IMaGES/LOFS

Instructions for running IMaGES/LOFS, 7/2/2011

Currently IMaGES/LOFS is implemented in the interface of the Tetrad project, www.phil.cmu.edu/projects/tetrad_download.

1. Install Java

If you haven’t yet. For Windows or Linux, you can get it from Oracle at

www.java.com/en/download/index.jsp.

For Mac, so long as you have Java 1.6 you should be OK. It comes with recent Macs.

2. Click the most recent Tetrad link.

Go to www.phil.cmu.edu/projects/tetrad_download. Click Launch Tetrad 4.3.10-4 (or higher). An interface should appear.

3. Load your data.

Click Data, then click on the workbench (the vast white area to the right). A Data box should appear. Double click it, click OK, and from the File menu select Load. In the load dialog, use the shift key to select all of the data sets you want to group together. Click Choose. In the File Loader box configure the parser, then click Load All, then Save, then OK.

4. Run IMaGES.

Click the Search button, then click in the workbench. Click the arrow button and draw and arrow from the Data box to the Search box. Double click the Search box, select IMaGES, then click OK. When the algorithm is finished, the result will appear.

5. Run LOFS.

Click the Search button, then click in the workbench. Click the arrow button and draw arrows from Data to the new Search box and from the IMaGES search box to the new Search box. Double click the new Search box and select LOFS. Click OK. When the algorithm is finished, the result will appear.

Variations

There are many variations you can do on this procedure. Regarding IMaGES, the default setting it to increase the discount penalty from 1, by increments of 1, until no more 3-cliques remain in the graph. You may override this to use a particular discount penalty. This may be useful if you suspect there really are 3 cliques in the graph.

You may also use an alternative algorithm to IMaGES for an adjacency search, or if you know the true adjacencies, you can just draw them in a Graph box and use that as input to LOFS. In any case, the orientations will be ignored, as LOFS will reorient the entire graph from scratch.

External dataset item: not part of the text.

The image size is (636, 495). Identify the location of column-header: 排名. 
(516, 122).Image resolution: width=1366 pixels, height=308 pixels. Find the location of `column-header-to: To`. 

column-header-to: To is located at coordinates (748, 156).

For LOFS, a number of parameters have been included in the interface, as follows:

  1. Alpha: LOFS orients edges using the divergence from Normality of residual noises. If you would like to exclude from this orientation process residuals whose distributions are too close to Normal, set this alpha value to something besides 1.0 and residuals whose p value under the Anderson Darling test is greater than your alpha will not be used for orientation. Otherwise, set it to 1.0 and no Normality checks will be done.
  2. R1 and R2. These rules are explained in Ramsey et al. (2011). They may be used separately or together.
  3. Weak/Strong R2. This difference is explained in Ramsey et al. (2011).
  4. Orient 2 cycles in R2. If this is checked, 2 cycles will be oriented by R2. As R2 does not allow for the orientation of 2 cycles, this means that they will be oriented as directed or undirected edges.
  5. Mean center residuals. In theory, when mixing residuals, if the individual residuals are mean centered, then all of the moments of the mixture will be averages of the corresponding moments of the individual residuals. This makes the mixing easier to understand. The assumption of the algorithm is that residuals are i.i.d., so if the data are in line with the assumption, zero centering residuals should be unnecessary. Nevertheless, we offer it as an option.
  6. Score. We include a variety of scores for nongaussianity: Anderson Darling, Skew, Kurtosis, Fifth Moment, and Mean Absolute Residual. Anderson Darling is a very sensitive test of Normality, in the style of an empirical distribution function (EDF) test, with enhanced sensitivity for extreme values of the distribution. We use it as the default score, as it works well in a variety of contexts. For Skew, we take the absolute value. For Kurtosis, we subtract 3 and take the absolute value. For Fifth Moment, we take the absolute value. Mean absolute residual is a measure of nongaussianity in the style typically employed for ICA. For fMRI data, the best options (out of these) appear to be Anderson Darling or Kurtosis.

I'll put together a command line accessible version of this algorithm in the next several days and post instructions for running it. Also, please feel free to email any suggestions you have for these tools; I'll accomodate as best I can. Please email to Joe Ramsey, jdramsey@andrew.cmu.edu.

References.

Ramsey, J. D., Hanson, S. J., and Glymour, C. (2011) Multi-subject Search Correctly Identifies Causal Connections and Most Causal Directions in the DCM Models of the Smith et al. Simulation Study. Accepted, NeuroImage.

Tillman R. E. (2009) "Structure learning with independent non-identically distributed data" In Proceedings of the 26th International Conference on Machine Learning (ICML 2009).